As mentioned earlier, the Welcoming Prayer is ultimately meant to be used in activity. That means, in time, we are meant to “catch” the moments of reaction to challenges during our day and use this prayer to move that reaction to response.
When this next step begins for you truly depends on you and on God’s grace working within you. It may be a day, a week, a month, or any number of days after you have begun praying this prayer daily. There is no “right” amount of time for integrating the Welcoming Prayer into your daily events and situations.
A short form of the Welcoming Prayer
Typically, when using this prayer practice in a moment of challenge in your day, a shorter version works well. Perhaps, “I let go of my desire for security, approval, and control and open to your presence, Lord.”
Another way to shorten the prayer is to be guided by the essence of the prayer, “Feel and Sink into, Welcome, Let Go.”
To summarize, the praying of the Welcoming Prayer in our daily moments of challenge each day, has essentially three steps.

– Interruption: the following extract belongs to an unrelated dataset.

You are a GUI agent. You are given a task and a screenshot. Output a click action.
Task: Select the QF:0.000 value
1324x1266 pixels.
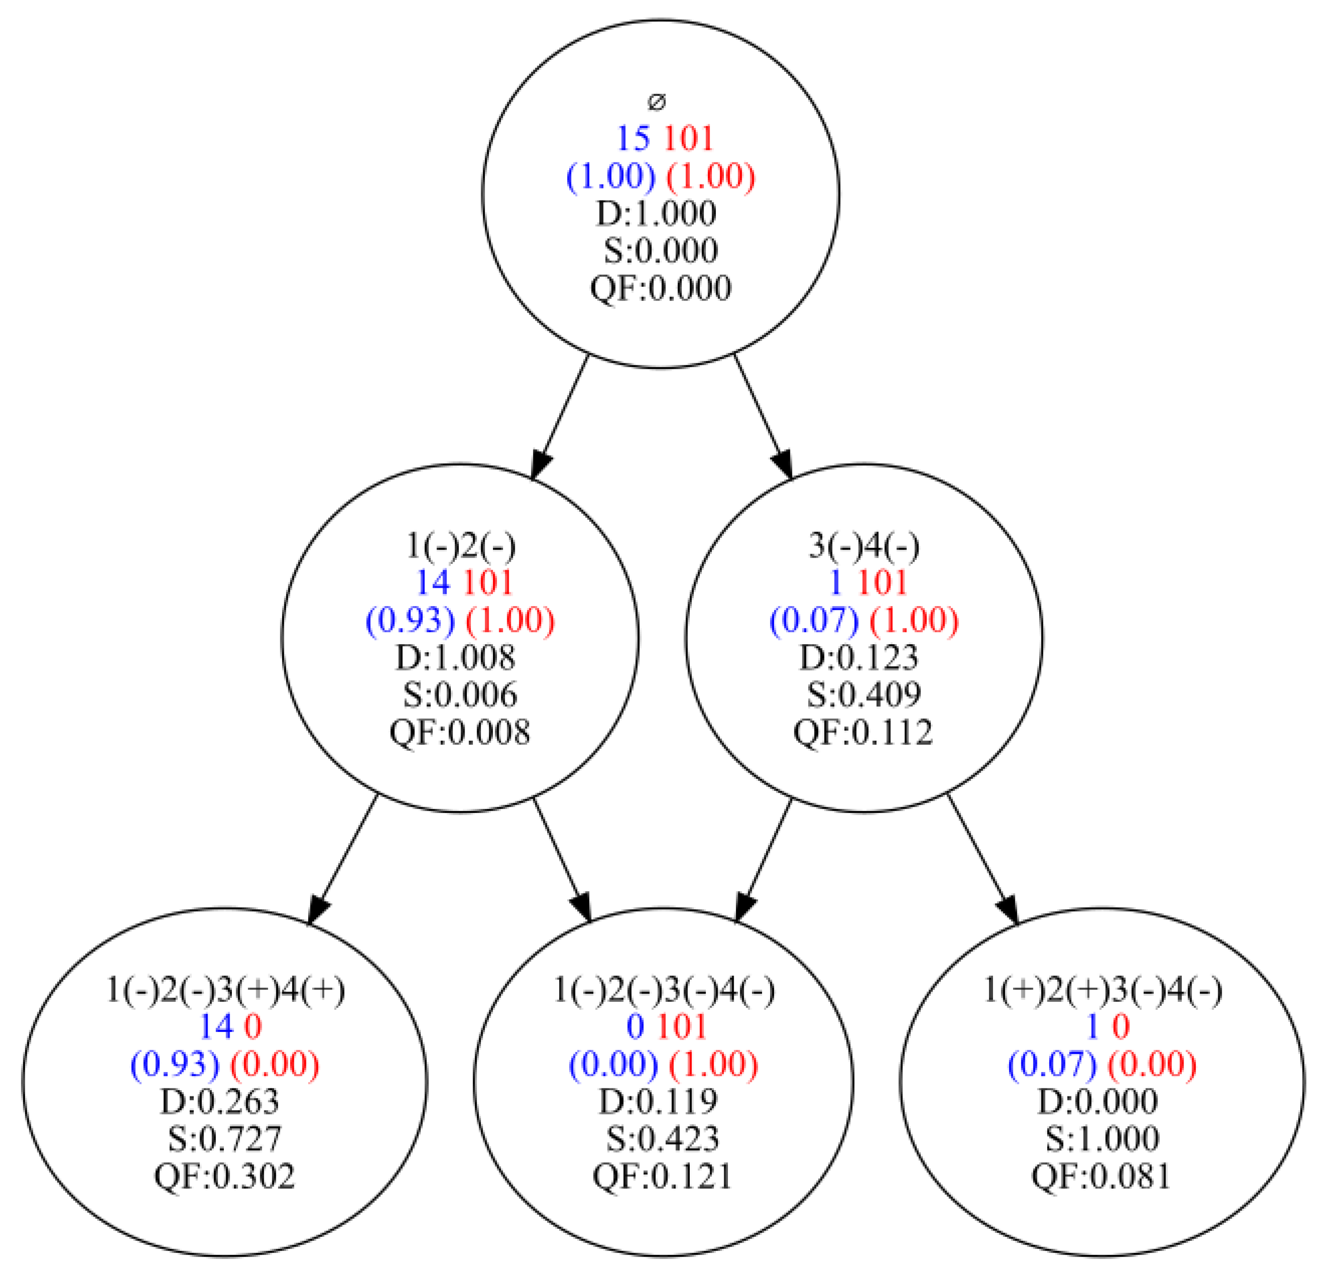tap(661, 288)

1. Note your body’s feeling of challenge
2. Welcome the challenge
3. Say or experience a shorter version of this prayer to move you to respond in that moment
Some of the gifts of the Welcoming Prayer
In time, we no longer have to “catch” ourselves so often in our daily emotional response to challenges. We come to have loving responses without the mental work.
Words attributed to Thomas Keating sum up for me the ultimate aim of the Welcoming Prayer, “The less you do, the more God does.” We pray the Welcoming Prayer in order to consent to our loving God’s action within us. God is the one who can take our human reaction and move it to a loving response. This prayer is one way to move toward doing less, allowing our God to do more within us.
The Welcoming Prayer supports the realization of these words from 1 Philippians 9-11 “And this is my prayer, that your love may overflow more and more with knowledge and full insight…so that in the day of Christ you may be pure and blameless having produced the harvest of righteousness that comes through Jesus Christ for the glory and praise of God.”